LA COUR DE CASSATION,
Vu les articles L. 441-1 et suivants du code de l'organisation
judiciaire, 706-64 et suivants du code de procédure pénale ;
Vu la demande d'avis formulée le 26 janvier 2007 par le
tribunal de grande instance de Nantes et rédigée ainsi :
1- les dispositions des articles L. 223-3 in fine et R.
223-3 III du code de la route, notamment au regard des droits de
la défense, imposent-elles au ministre de l'intérieur de
notifier individuellement chaque retrait de point affecté au
permis de conduire, dès lors que chacun de ces retraits est
effectif ? Ou, au contraire, le ministre de l'intérieur
satisfait-il aux dispositions précitées en notifiant globalement
l'ensemble des retraits successifs de points lors de la
notification de la perte du dernier point affecté au permis de
conduire ?
2- Quelle que soit la réponse à la première question,
cette formalité revêt-elle un caractère substantiel et
conditionne-t-elle la légalité de l'injonction de restituer le
permis de conduire délivrée par le préfet du département en
application de l'article L. 223-5 du code de la route ?

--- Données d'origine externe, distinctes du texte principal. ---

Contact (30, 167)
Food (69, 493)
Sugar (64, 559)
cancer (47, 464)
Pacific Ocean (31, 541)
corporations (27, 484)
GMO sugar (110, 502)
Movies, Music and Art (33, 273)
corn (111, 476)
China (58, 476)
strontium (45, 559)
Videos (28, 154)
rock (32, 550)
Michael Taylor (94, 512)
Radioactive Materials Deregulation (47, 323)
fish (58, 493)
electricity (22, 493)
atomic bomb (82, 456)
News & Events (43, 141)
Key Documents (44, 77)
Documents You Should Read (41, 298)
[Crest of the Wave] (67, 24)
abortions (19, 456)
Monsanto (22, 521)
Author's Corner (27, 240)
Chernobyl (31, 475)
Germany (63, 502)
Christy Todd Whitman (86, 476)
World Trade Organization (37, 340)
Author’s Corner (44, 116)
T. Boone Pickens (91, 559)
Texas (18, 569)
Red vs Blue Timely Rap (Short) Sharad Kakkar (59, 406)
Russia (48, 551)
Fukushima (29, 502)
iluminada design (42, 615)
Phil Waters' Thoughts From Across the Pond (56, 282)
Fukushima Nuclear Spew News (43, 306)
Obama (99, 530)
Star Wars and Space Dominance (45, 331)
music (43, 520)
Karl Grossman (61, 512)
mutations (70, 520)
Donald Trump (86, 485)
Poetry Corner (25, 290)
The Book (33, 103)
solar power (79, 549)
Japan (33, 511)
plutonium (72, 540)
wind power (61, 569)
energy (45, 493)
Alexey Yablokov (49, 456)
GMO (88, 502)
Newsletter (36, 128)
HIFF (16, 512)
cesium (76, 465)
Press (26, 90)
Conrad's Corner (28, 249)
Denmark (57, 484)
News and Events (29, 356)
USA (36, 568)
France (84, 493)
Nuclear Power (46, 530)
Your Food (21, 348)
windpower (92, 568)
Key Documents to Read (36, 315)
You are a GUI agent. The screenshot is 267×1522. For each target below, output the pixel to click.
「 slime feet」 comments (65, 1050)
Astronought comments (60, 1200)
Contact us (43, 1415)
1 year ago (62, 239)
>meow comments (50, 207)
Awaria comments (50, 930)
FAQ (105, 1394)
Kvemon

3- Dans l'affirmative, le juge pénal, saisi de
l'infraction prévue à l'article L. 223-5 du code de la route,
a-t-il l'obligation de relever d'office l'illégalité de
l'injonction de restituer le permis de conduire délivrée par le
préfet du département dès lors que la preuve de
l'accomplissement de ces formalités n'est pas rapportée ?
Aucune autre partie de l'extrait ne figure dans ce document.